Enter our next tractor. I was disheartened and more than a little cranky. Wondering why we had to get stuck with the oldest tractor in captivity. In six years we have had three tractors, each one older than the last.

This seems rather backwards to me. It’s anti-progress! When he comes down that driveway with a plow horse I am putting my foot down, I swear.

Meanwhile, my beloved was eagerly demonstrating the mower on the thing, and cranking up the engine, all the while apologizing that the top speed wasn’t very zippy.

“Yes dear” I drawled snidely, “but remember when this thing was new the automobiles only went 25 miles per hour; now slow down before you shake all the rust off.”

Then, just when you think fate has dealt you all the makings of a bang-up fight, and you’re thinking that one thing is certain – he takes the tractor in the divorce – magic happens.

Our 3-year-old daughter spotted the thing.

Now, Kassie has been completely and utterly enamored of tractors since before she could walk. And this one was no exception.

Gazing up at it she clasped her hands together in pure joy, and then, ever so reverently, she whispered: “It’s bee-ootiful!”

Faith. Suddenly, this improbable pile of bare metal and rusted bolts was transformed.

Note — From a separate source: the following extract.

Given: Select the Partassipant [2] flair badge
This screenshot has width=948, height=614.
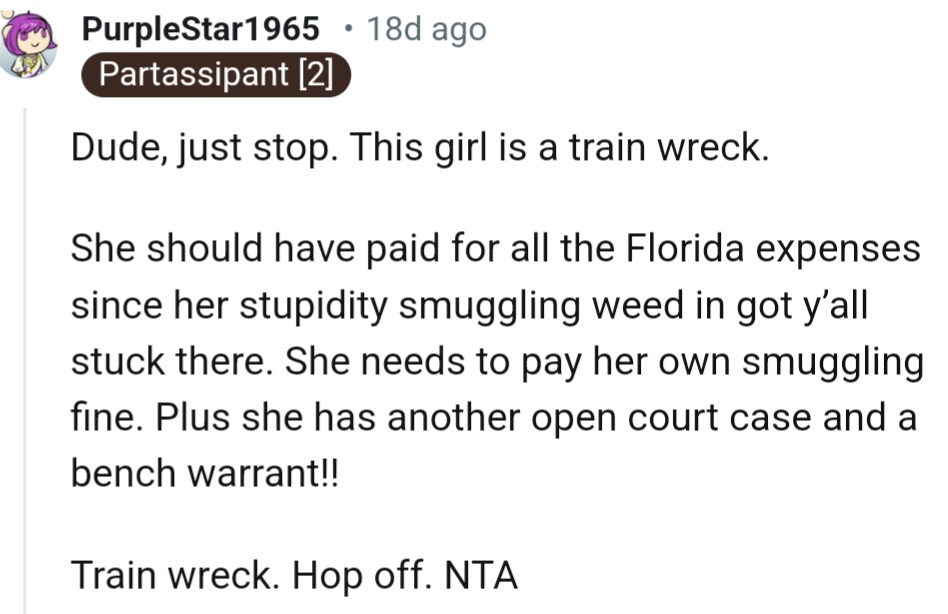Looking at the screenshot, I should pyautogui.click(x=216, y=74).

We needed this tractor. And this tractor needed us. Needed us to see beyond the surface for what remained under the years of wear and tear and benign neglect.

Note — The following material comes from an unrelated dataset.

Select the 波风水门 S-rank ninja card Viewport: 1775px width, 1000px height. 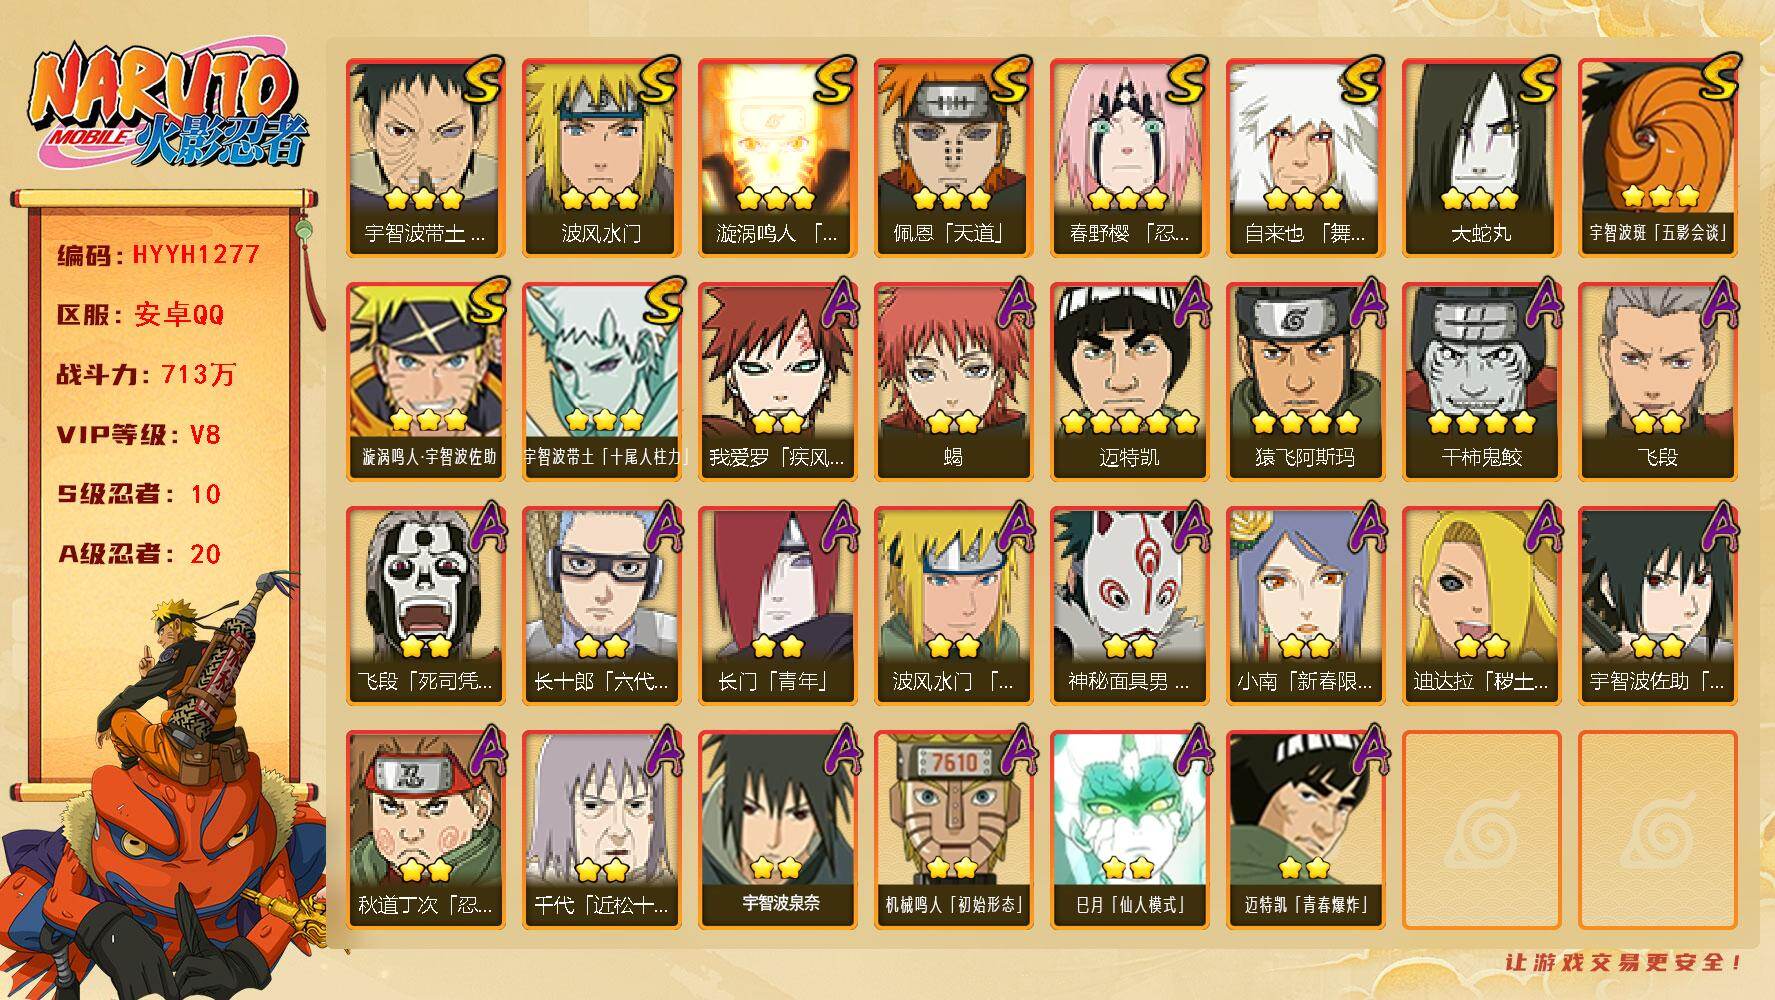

A faithful helpmate still chugging along decades later. Delivering a hard day’s work when younger models had given in. Maybe a little (OK, a lot) rougher around the edges than when it was young and bright, but each scratch and dent was hard earned and hard won.

And, most importantly, to one little country girl it is her daddy’s tractor. And this is all it takes for her to love it, completely and unconditionally. Without a sense of entitlement to one that was brighter, newer, better. And to love it even when that was a challenge, and it needed a little – or a lot – of work.

Tractors are probably a lot like life – and marriage – that way. And a little child shall lead us. “Bee-ootiful” indeed.